- _Stated problem 1_:
In the passage on modeling lost load, what modeling methods are listed for cascading failure modeling?
- _Stated problem 2_:
Can you rewrite the passage on modeling lost load from "Modeling the peak" to "transient models [64,66].", changing "protection equipment" to "protective devices"?
- _Stated problem 3_:
According to the passage on modeling lost load, why is modeling the peak amount of load lost challenging?

- _Given text_:

>> BEGIN

Modeling the peak amount of load lost is challenging as that at minimum requires the modeling of protection equipment or relaying at some level—either by using a node-breaker version of the system case-file or by augmenting the traditional bus-branch version of case-file to model protection equipment [55,56]—and potentially the dynamic behavior of both load and generation [57,58]. These challenges also arise in cascading failure modeling and are described in relevant literature [57,59,60,61,62,63,64,65]. In the case of cascading failure modeling, the key difficulty is the large number of potential interactions between assets that propagate tripping of protective equipment. Modeling methods range from dc power flow-based methods with simplified protective relaying modeling to phasor-based dynamic models or full transient models [64,66].

>> END

- _Dataset content_:
>> BEGIN

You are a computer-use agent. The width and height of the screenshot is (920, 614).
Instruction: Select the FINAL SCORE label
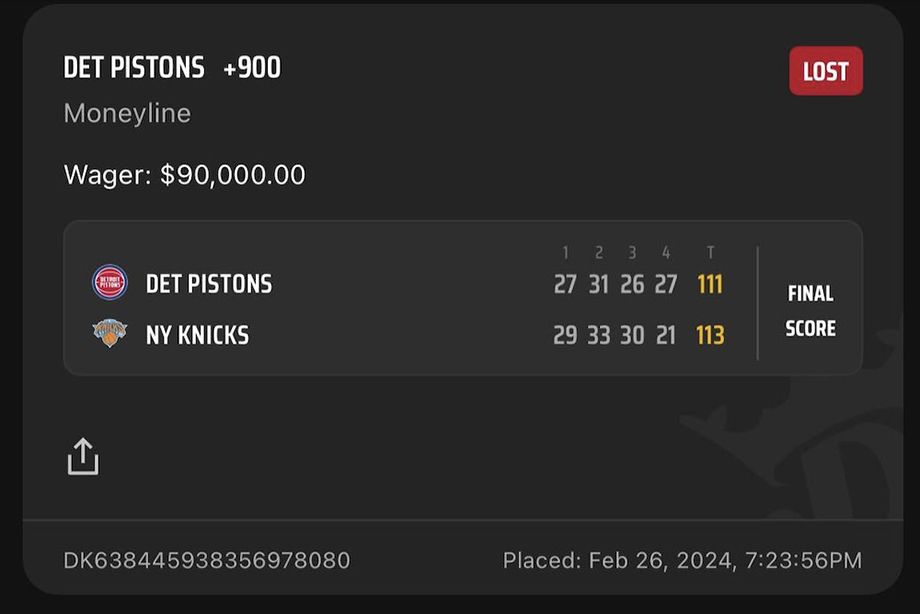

>> END

- _Answer 1_:
- dc power flow-based methods with simplified protective relaying modeling
- phasor-based dynamic models
- full transient models

- _Answer 2_:
Modeling the peak amount of load lost is challenging as that at minimum requires the modeling of protective devices or relaying at some level—either by using a node-breaker version of the system case-file or by augmenting the traditional bus-branch version of case-file to model protective devices [55,56]—and potentially the dynamic behavior of both load and generation [57,58]. These challenges also arise in cascading failure modeling and are described in relevant literature [57,59,60,61,62,63,64,65]. In the case of cascading failure modeling, the key difficulty is the large number of potential interactions between assets that propagate tripping of protective equipment. Modeling methods range from dc power flow-based methods with simplified protective relaying modeling to phasor-based dynamic models or full transient models [64,66].

- _Answer 3_:
At minimum, it requires modeling protection equipment or relaying at some level. This can be done either with a node-breaker version of the system case-file or by augmenting the traditional bus-branch case-file. It may also require modeling the dynamic behavior of both load and generation.